Article

PAYCHECK

STARRING: Ben Affleck, Uma Thurman, Aaron Eckhart, Paul Giamatti Wolfe, Colm Feore

2003, 110 Minutes, Directed by John Woo


Description: An engineer (Ben Affleck, Chasing Amy) routinely agrees to have his memory erased after every job so that he doesn't know what he's done. But after the biggest job of his life, he discovers that not only has he refused a $90 million paycheck, he's sent himself an envelope full of things he doesn't recognize--and he doesn't remember doing any of this. As he unravels the plot, he discovers he's also fallen in love (with Uma Thurman, Kill Bill) and invented a dangerous device for his former boss (Aaron Eckhart, Erin Brockovich). Amazon.com

Paycheck has a lot going for it: an intriguing premise provided courtesy of the legendary SF author Philip K. Dick and is directed by the renowned John Woo. Unfortunately it also has a leading man in Ben Affleck (Daredevil), one of the blandest actors vying for Hollywood’s action movie crown now that Harrison Ford is on pension.

Dick wrote the short stories and novels that were the inspiration behind some of the better sci-fi action movies to have come out of Hollywood, namely Blade Runner, Minority Report and Total Recall. Strangely, despite several of his works being adopted for the big screen none of these movies can be properly described as being truly Dickian (stop sniggering you).

His works are idiosyncratic and offbeat; however, none of the movies based on his material thus far has managed to capture the same paranoid and philosophical qualities that made his work so unique. (Perhaps the upcoming A Scanner Darkly adaptation directed by the Waking Life director and the Eternal Sunshine of the Spotless Mind screenwriter utilizing the same animation techniques employed in Waking Life will change this.)

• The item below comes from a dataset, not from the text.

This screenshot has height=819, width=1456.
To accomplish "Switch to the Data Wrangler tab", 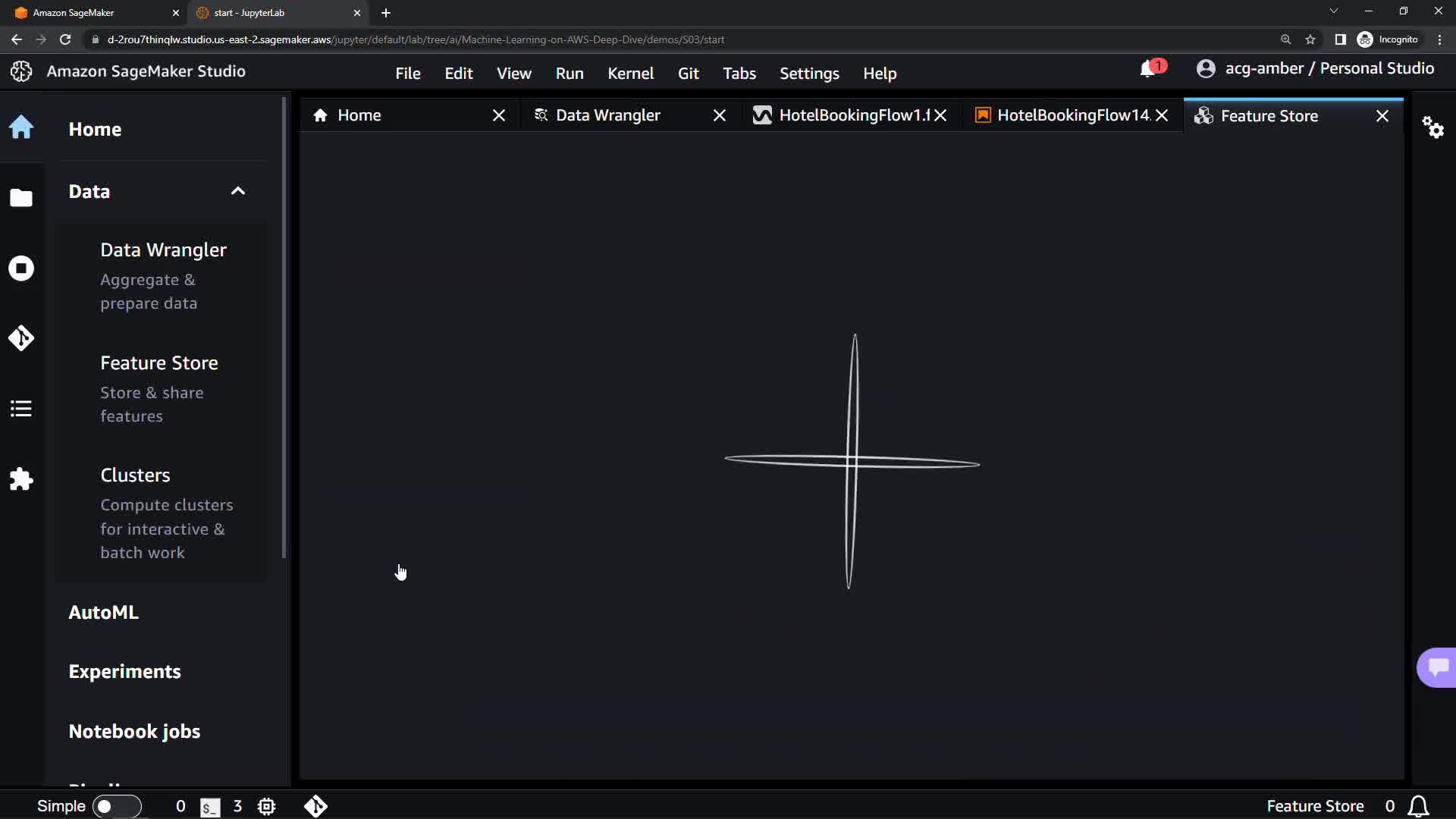I will tap(607, 115).
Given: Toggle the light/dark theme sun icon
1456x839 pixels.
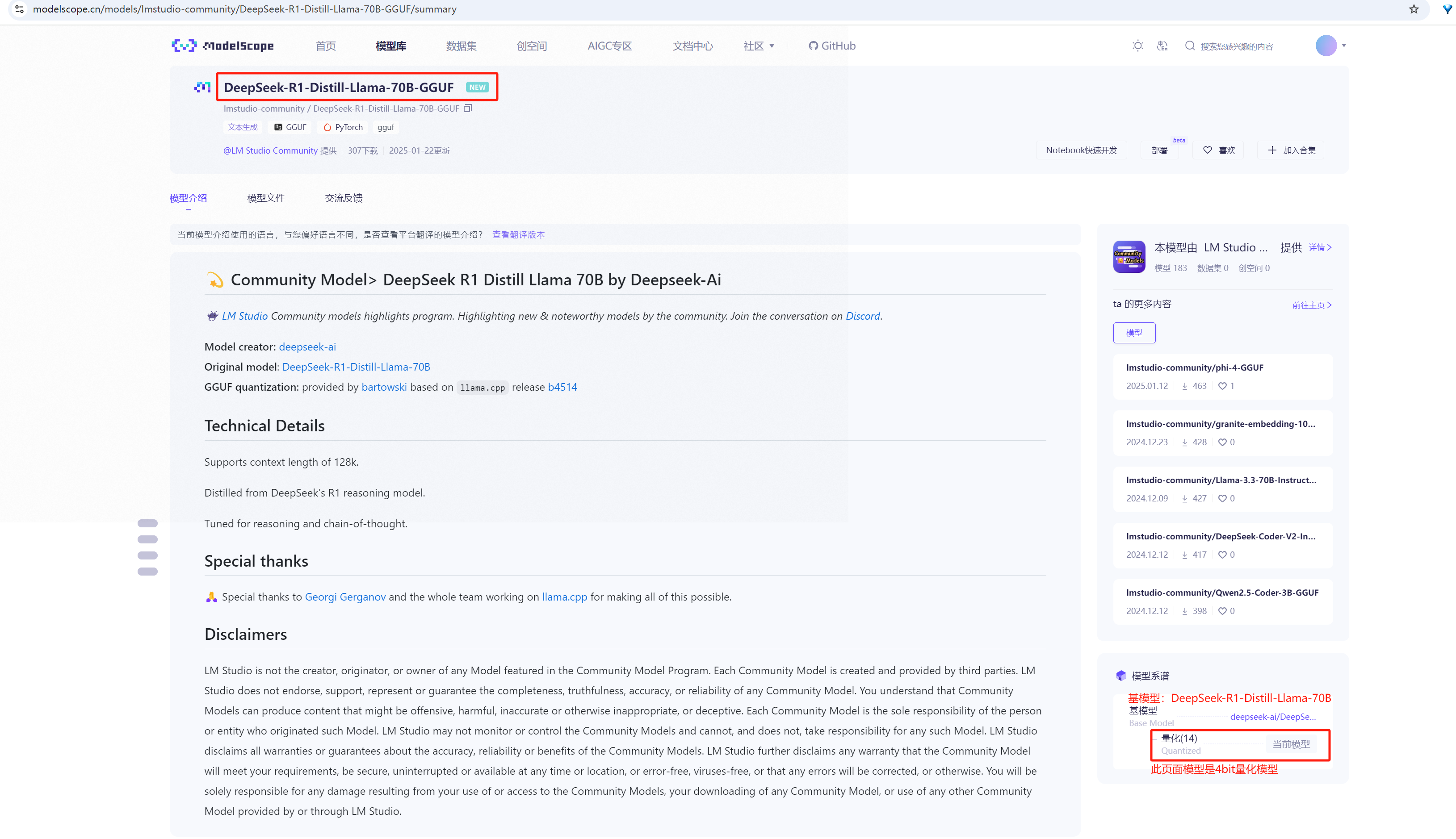Looking at the screenshot, I should pos(1137,46).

Woo, of course, needs no introduction: best-known for Hong Kong action movies such as the ultra-violent Hard Boiled, his mega budget Hollywood output has so far been patchy ranging from the likes of Mission Impossible 2 and Face/Off to Broken Arrow and Hard Target.

So who will win out? The dynamic director and source material or the bland leading star? The bland leading man I’m afraid. Not that it is all Affleck’s fault. Woo is on autopilot turning Paycheck into one long chase movie and the story will seem familiar to anyone who has seen Total Recall or Minority Report.

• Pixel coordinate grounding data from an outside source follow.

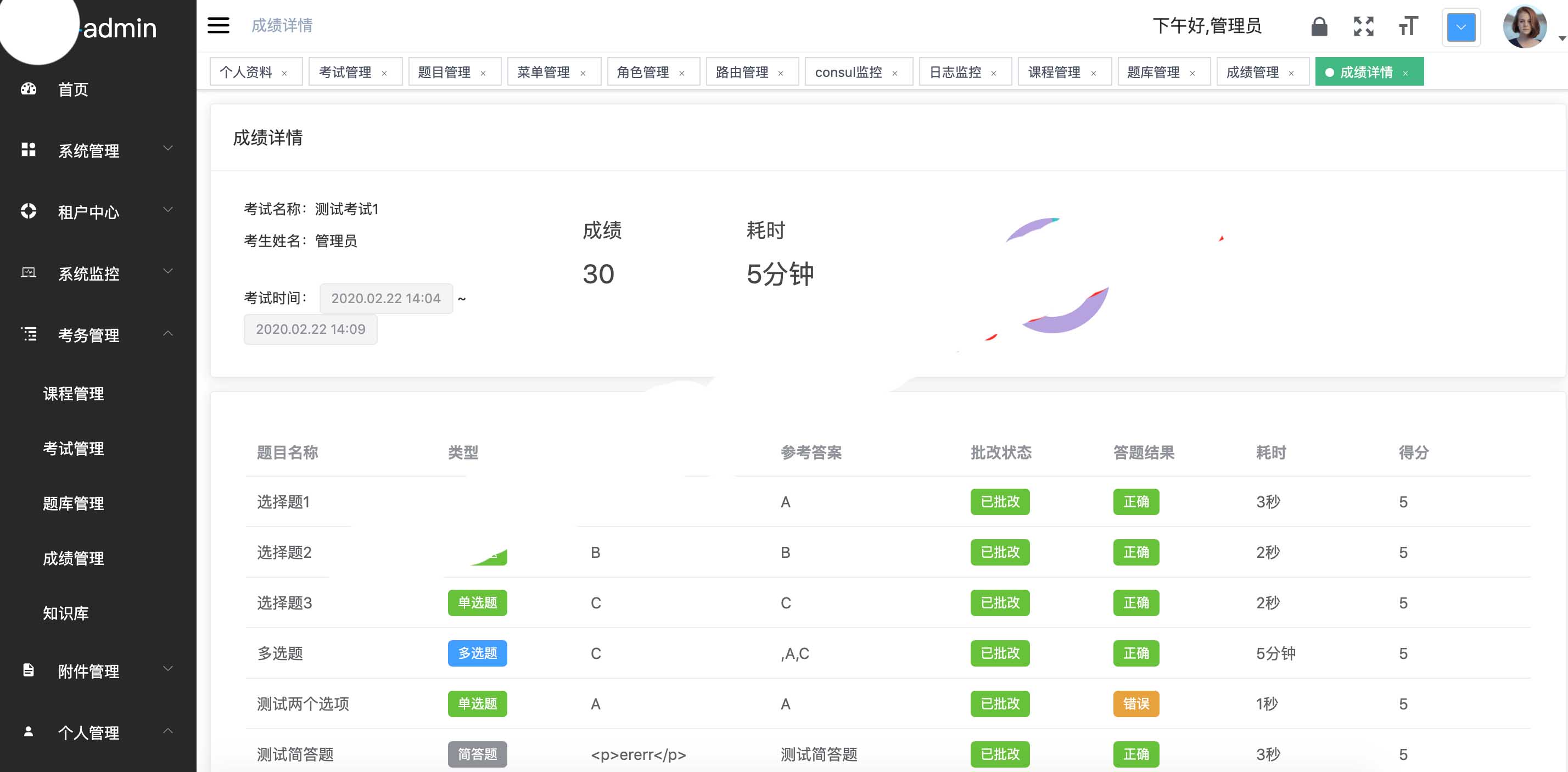Viewport: 1568px width, 772px height.
Task: Open the blue dropdown button in header
Action: [1460, 27]
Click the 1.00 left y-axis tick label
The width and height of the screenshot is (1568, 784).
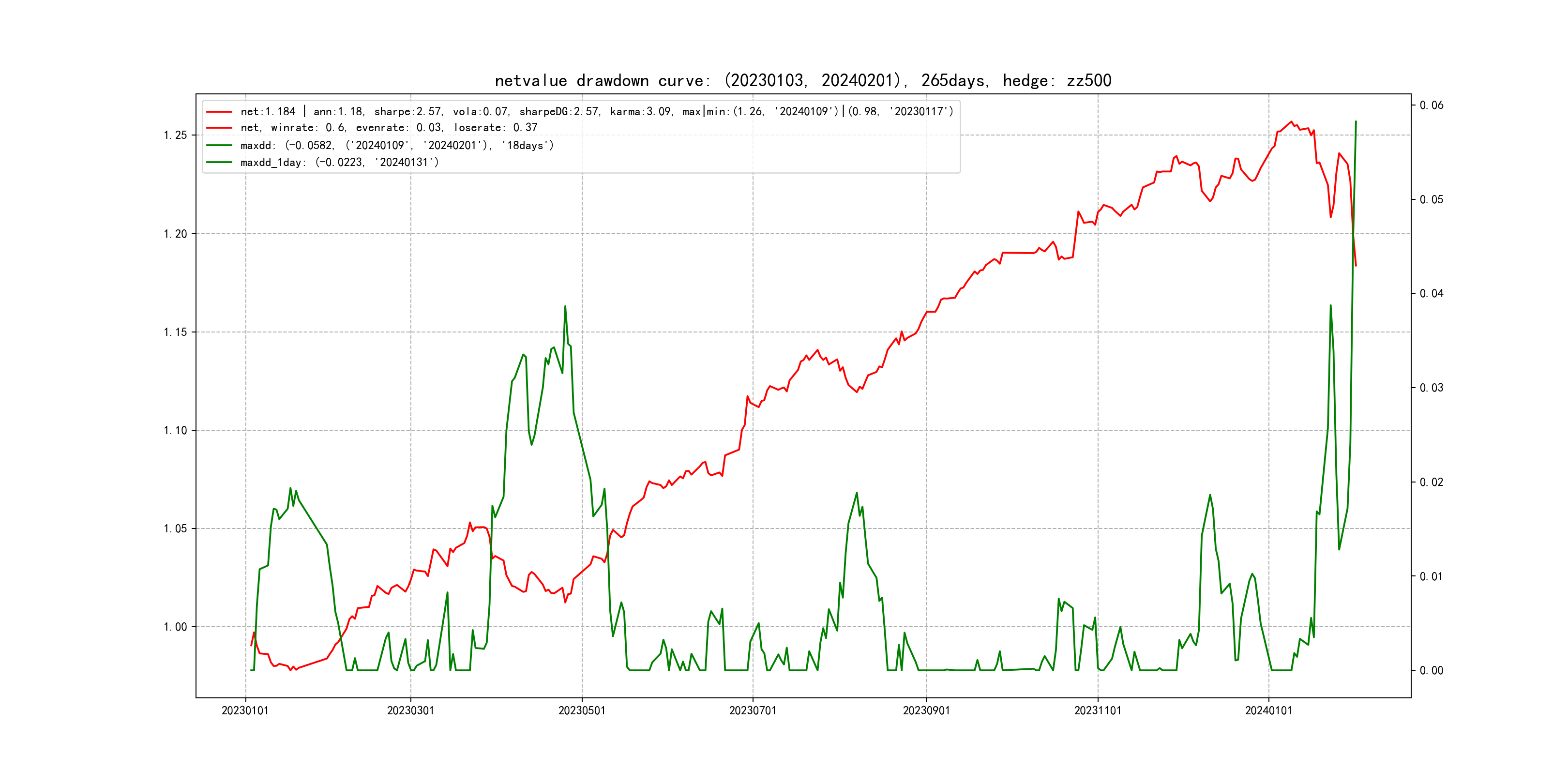click(x=175, y=627)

Lately Hollywood has been taking some good and interesting ideas and turning them into boring and predictable movies (Underworld and League of Extraordinary Gentlemen comes to mind). Paycheck continues this depressing trend.

I’m sure some other critic probably made a remark about the title being prophetic because everybody involved in this uninspired action movie were there for . . . yes, the paycheck . . . so I don’t even want to go there . . .

(Incidentally, did anyone else notice the grammar mistakes made on the “headings” on the fake newspaper clippings used in the movie?)